Author Archives: Jeff

About Jeff

I'm a Christian Linux geek man person. Sometimes I have something to say.

New life begins, old ends

This weekend I more or less completed my move to Theresa’s place. I’ve been living in her basement since Saturday night. It’s a little disorienting because I’m in someone else’s house and have no real place of my own. The basement is pretty much my “room” for now, and I have my bed there. I’ve also got the office set up with a desk and my computers, so I’m starting to feel at home.

Moved the final aquarium last night (I’m down to 2 now). It was quite an ordeal because a 40 gallon tank with gravel, plants and some remaining water is big and heavy. I’m glad it’s done. I had one casualty. It was a bristlenose plecostomas, which has been with me pretty much from the beginning of my fishkeeping experiences. There was another aggressive, territorial pleco in the holding tank, which attacked it. A couple wounds plus the stress of the move was too much.

It’s really great being in my new home. Theresa is great, and I’m so thankful to have a partner through all this.

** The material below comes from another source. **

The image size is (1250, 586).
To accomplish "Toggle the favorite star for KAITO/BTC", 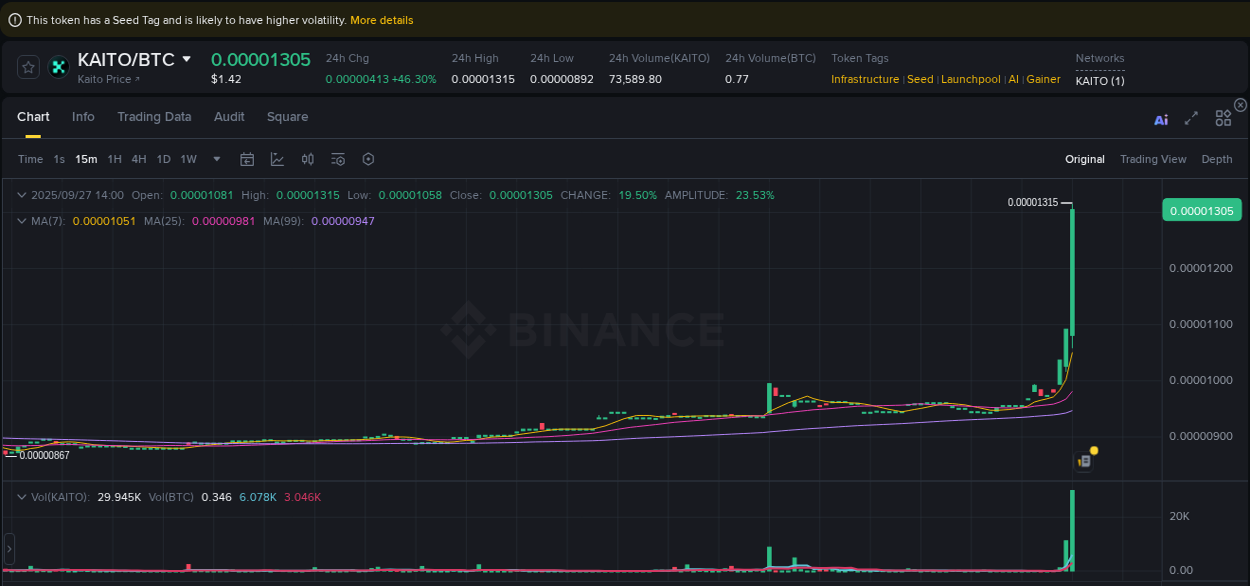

There is just too much that was bad about my old life. Too many bad memories and problems. This is just symbolic of the changes God has been making in my life the past few years. I used to think I’d cheated the system because I had lived life my own way for so long, and now I’m enjoying the benefits of the Christian life just like someone who has been faithful their whole life. It’s not true, though. There are definitely long lasting effects and scars from that way of life that I’m still healing from. Things don’t change over night. I’m sure God could change me overnight if he felt like it, but it’s the experience of working through the change that makes us better people. I also think it’s his nature to change us through experiences and other people rather than by just waving some holy magic wand. Real life is more complicated than Harry Potter.

Galatians 4:8-11

I’m studying Galatians right now and trying to journal a bit on what I’m reading. My eventual goal is to compile all this stuff and post it or something. What I read today especially impacts where I am right now, so I thought I’d put it up. See what you think.

Galatians 4:8-11 Paul again addresses his prime concern: that the faithful in the Galatian church were turning back to their old ways and falling away from his teaching. There must have been strong pressure to go back and give up this new way of life. Paul points out that the things they worshiped before were weak and powerless, and now they have known the power of the true God. How can they now wish to turn back?

I guess it’s easy for me to sympathize with their confusion. It’s easy to long for the old way even though the old way is bad. Giving up old habits to live the life of a Christian certainly isn’t easy. The things I put my trust in before, and the things I looked to for comfort may have been worthless and destructive, but they worked well enough. Drinking and drugs and sex got me through, and brought me what I needed at the moment. When you’re in pain or under pressure or just looking for a way out, it’s hard to remember how destructive the old lifestyle was. It’s a lot easier to remember how good those things felt. It’s hard in the moment to remember the despair that lifestyle brings when all you want is relief right now.

So I can see why the Galatians were so tempted and so ready to turn back. Sometimes it gets to the point where it seems like too much work to change. The old way worked and I can trust it. It’s predictable. God promises change and lasting satisfaction. He promises to make old things new, and complete the good work he has begun in us. He promises to never leave nor forsake us. I guess it just comes down to one question: do we really trust him to keep all those promises?